STATED GOAL -> Could you reproduce every line of the listing between the lines containing "You are a GUI" and "(x=79, y=375)", inclusive, and shift each coordinate in the answers up by 39?

--------------------------------------------------

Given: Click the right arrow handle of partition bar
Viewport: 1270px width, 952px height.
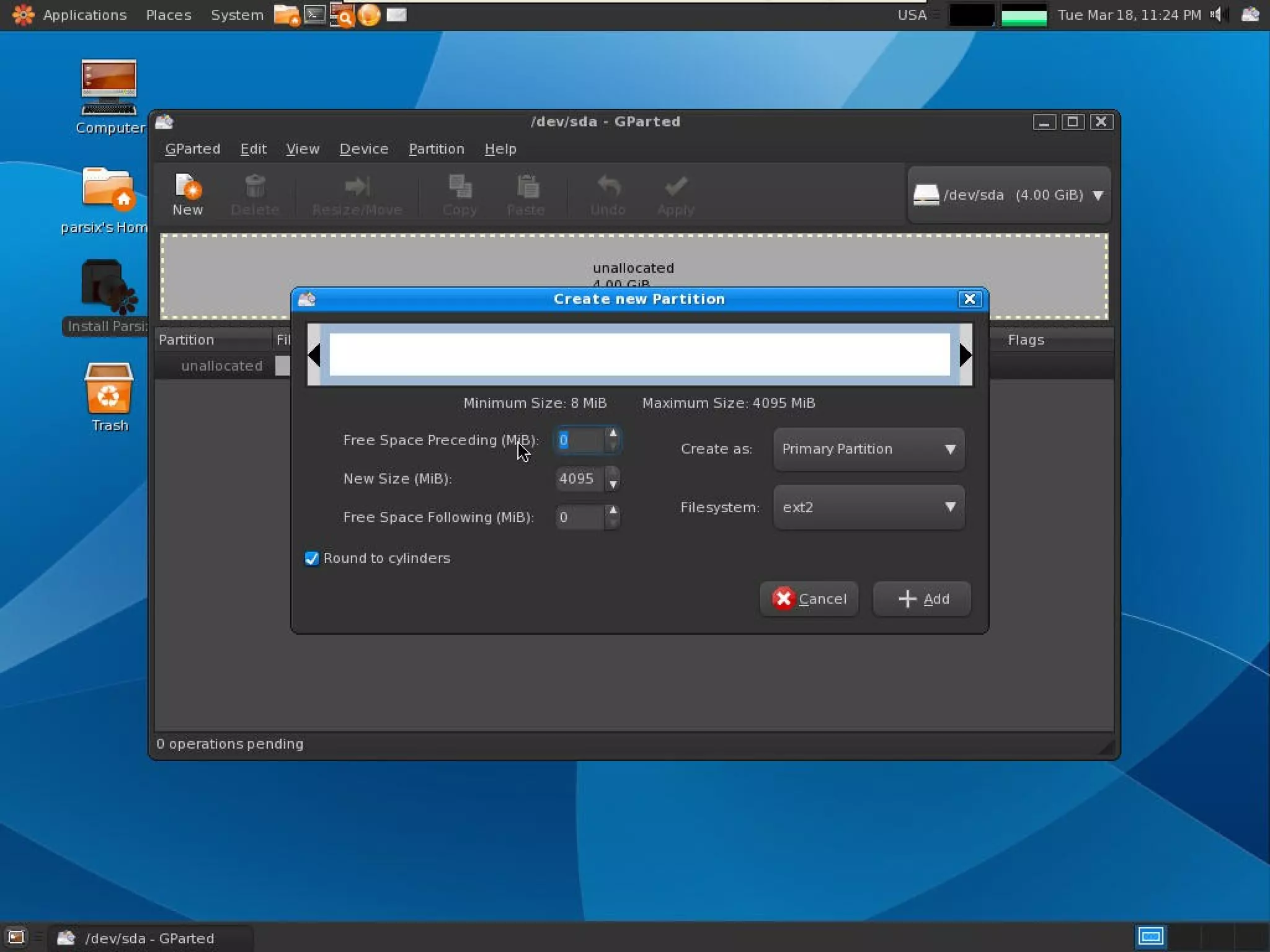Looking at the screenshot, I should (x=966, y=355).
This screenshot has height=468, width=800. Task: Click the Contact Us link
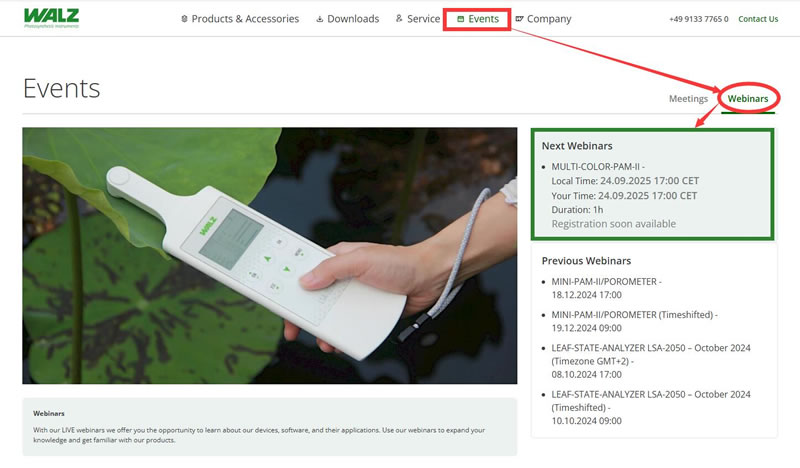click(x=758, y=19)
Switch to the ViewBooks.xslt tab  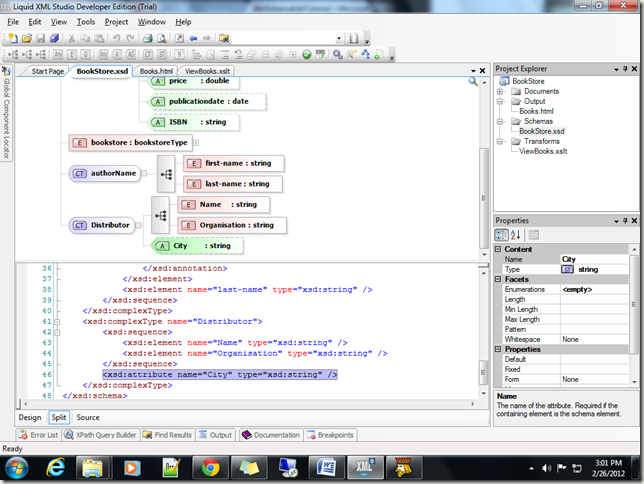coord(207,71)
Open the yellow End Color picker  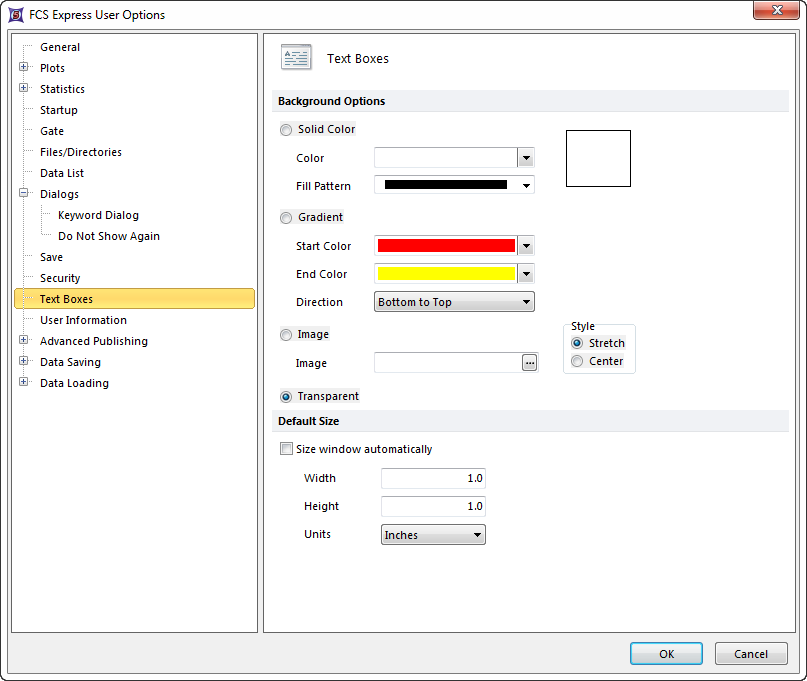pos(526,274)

--------------------------------------------------

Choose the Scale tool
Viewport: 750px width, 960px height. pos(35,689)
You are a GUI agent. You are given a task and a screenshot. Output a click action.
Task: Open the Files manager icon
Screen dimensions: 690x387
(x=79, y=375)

--------------------------------------------------

ANSWER IN FULL ->
You are a GUI agent. You are given a task and a screenshot. Output a click action.
Task: Open the Files manager icon
Screen dimensions: 690x387
(x=118, y=414)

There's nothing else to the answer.